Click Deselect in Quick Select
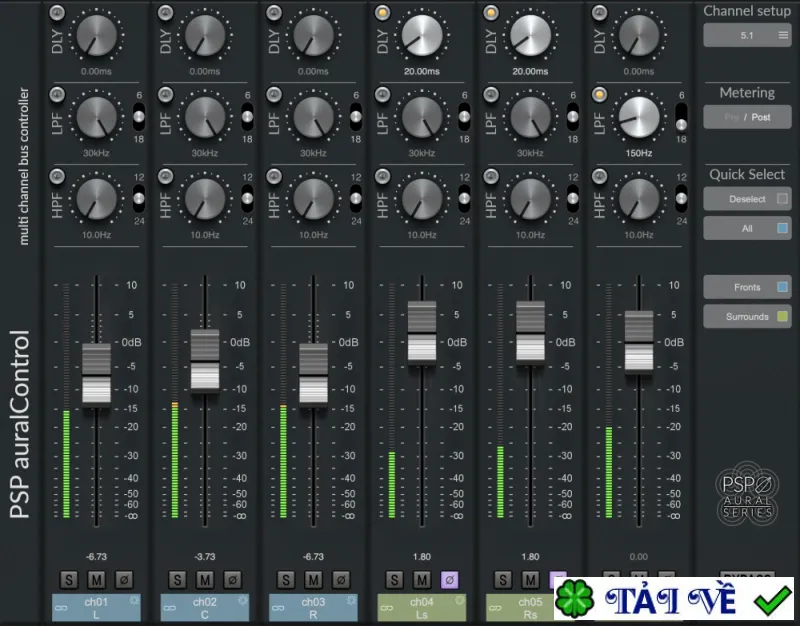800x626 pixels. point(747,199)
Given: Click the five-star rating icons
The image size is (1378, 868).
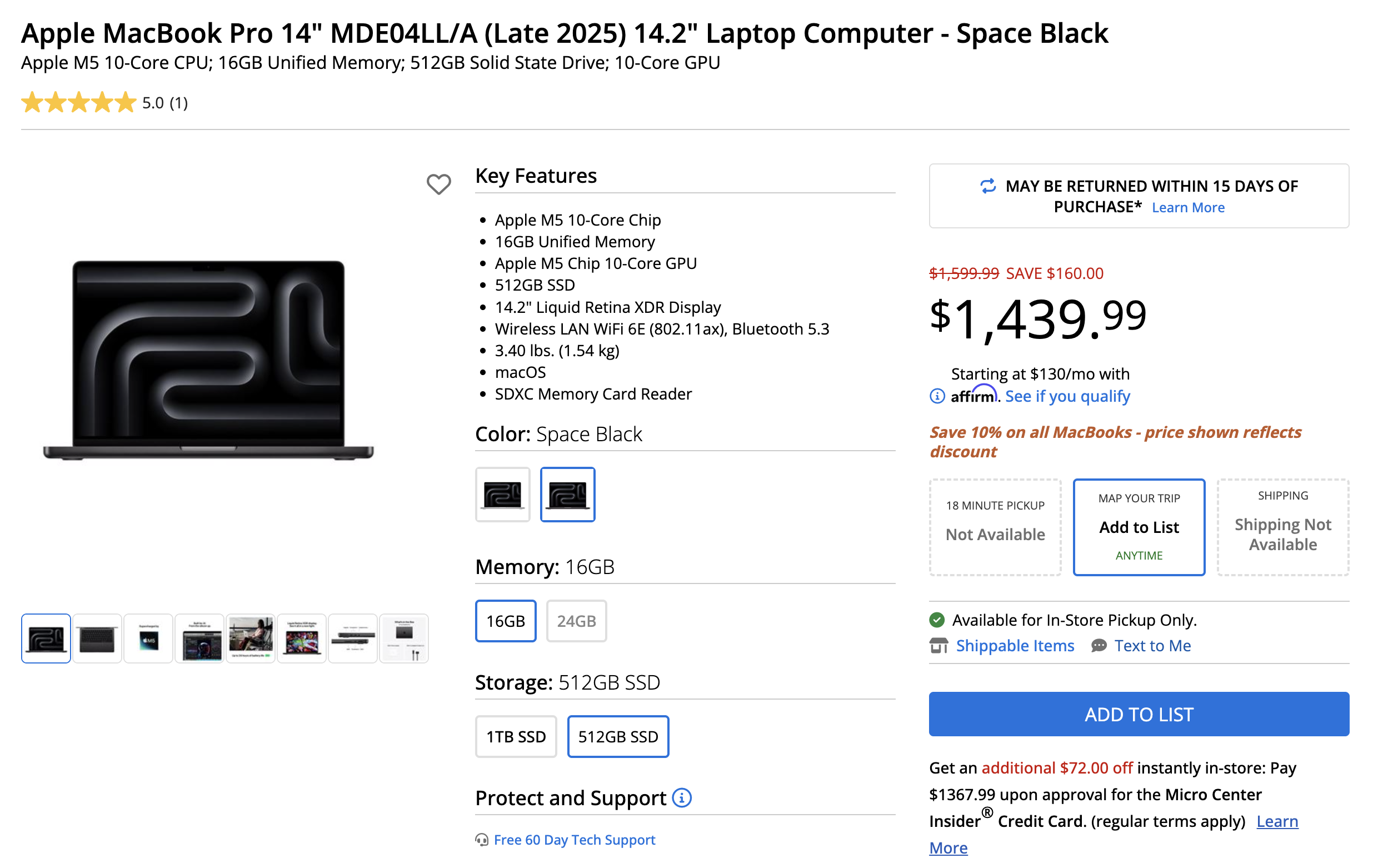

^^^^

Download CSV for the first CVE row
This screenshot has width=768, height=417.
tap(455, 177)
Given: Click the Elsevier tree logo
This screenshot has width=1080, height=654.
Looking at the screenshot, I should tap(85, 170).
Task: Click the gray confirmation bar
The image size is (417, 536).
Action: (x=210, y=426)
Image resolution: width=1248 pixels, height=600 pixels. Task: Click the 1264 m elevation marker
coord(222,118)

^^^^

**Required work:**
Which lines of the data contain "Given"? Copy them all.

**Solution to the exercise:**
Given: Click the five-star rating icons
Given: Click the Elsevier tree logo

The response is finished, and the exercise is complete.